Pull out every line of the records that contains the word "Switch", copying each one in full.

• • •

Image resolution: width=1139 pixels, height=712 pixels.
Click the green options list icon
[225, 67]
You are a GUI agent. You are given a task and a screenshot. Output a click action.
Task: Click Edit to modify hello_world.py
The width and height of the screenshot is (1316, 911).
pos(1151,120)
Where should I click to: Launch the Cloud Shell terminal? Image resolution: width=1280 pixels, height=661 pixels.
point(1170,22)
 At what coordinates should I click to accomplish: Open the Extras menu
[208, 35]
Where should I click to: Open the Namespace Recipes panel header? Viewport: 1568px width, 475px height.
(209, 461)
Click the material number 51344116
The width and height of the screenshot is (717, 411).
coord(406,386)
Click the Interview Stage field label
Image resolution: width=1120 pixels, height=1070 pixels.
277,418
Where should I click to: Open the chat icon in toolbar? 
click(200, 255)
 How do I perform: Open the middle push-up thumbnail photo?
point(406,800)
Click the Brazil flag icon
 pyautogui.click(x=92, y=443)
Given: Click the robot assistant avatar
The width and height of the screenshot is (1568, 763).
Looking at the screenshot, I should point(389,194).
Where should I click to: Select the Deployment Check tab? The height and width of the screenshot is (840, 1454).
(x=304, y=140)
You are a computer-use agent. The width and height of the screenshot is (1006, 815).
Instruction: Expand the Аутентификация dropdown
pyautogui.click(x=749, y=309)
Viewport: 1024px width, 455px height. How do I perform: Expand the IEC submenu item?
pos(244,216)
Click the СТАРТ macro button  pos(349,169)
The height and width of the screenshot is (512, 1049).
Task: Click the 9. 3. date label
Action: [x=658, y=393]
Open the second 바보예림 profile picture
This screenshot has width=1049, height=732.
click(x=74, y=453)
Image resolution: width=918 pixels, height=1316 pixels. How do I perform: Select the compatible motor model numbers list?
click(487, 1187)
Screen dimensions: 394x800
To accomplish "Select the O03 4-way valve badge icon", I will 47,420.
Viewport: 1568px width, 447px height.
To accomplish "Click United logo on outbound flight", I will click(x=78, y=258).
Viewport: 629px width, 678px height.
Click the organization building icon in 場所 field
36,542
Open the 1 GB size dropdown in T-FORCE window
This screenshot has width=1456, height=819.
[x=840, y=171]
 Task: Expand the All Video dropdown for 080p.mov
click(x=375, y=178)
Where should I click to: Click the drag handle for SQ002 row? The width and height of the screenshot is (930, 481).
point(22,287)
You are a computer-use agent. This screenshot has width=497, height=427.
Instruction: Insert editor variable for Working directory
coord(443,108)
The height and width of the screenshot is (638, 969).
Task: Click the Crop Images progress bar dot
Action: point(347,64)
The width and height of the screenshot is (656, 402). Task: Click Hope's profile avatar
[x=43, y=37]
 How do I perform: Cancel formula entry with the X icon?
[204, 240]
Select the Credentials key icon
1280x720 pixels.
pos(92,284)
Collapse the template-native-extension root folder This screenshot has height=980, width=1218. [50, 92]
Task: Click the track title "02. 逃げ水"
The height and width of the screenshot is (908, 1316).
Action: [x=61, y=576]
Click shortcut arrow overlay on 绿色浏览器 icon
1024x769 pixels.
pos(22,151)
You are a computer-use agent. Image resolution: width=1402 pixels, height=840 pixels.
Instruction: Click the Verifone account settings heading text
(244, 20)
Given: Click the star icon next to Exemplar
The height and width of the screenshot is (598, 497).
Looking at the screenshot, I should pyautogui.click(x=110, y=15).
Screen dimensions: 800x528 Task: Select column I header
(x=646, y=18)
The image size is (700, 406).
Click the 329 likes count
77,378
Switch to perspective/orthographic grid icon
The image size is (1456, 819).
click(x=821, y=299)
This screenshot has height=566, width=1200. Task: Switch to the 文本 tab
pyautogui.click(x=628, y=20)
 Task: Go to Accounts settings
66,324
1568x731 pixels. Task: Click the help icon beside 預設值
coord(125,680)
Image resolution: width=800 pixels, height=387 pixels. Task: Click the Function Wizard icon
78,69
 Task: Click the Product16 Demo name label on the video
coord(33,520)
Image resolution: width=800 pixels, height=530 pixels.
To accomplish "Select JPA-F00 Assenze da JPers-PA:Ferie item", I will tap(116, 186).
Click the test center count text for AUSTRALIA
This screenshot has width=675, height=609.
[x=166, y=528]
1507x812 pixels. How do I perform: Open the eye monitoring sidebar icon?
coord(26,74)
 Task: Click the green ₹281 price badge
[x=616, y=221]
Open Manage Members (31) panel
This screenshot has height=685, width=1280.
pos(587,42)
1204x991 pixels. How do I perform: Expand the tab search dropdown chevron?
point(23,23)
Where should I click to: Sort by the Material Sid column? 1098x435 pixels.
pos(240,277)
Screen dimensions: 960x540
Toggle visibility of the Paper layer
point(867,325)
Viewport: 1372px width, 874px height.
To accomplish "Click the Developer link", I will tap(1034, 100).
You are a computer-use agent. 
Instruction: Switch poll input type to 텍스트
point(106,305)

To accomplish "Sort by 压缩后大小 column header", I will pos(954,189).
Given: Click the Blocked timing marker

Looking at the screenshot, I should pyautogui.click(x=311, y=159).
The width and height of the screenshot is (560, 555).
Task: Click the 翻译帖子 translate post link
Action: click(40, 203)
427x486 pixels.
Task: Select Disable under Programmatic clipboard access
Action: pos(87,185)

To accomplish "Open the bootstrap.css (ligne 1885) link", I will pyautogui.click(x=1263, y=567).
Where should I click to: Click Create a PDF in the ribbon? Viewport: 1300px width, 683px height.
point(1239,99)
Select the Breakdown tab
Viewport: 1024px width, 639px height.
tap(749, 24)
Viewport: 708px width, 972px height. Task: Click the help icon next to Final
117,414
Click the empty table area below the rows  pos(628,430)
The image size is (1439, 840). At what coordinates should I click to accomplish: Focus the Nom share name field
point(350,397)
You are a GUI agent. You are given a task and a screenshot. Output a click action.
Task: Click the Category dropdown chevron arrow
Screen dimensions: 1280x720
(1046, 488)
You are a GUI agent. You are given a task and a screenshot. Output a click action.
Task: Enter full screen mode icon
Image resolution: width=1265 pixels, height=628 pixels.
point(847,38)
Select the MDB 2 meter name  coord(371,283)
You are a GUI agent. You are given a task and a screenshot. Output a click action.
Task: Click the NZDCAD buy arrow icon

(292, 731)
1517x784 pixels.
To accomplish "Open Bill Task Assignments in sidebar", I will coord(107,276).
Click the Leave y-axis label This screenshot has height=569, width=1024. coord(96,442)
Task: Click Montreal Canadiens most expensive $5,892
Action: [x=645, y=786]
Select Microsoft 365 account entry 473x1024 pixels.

• • •

** SOLUTION BELOW **
Switch to perspective/orthographic grid icon
This screenshot has height=566, width=1200. Task: Switch to the 文本 tab
Instruction: Switch poll input type to 텍스트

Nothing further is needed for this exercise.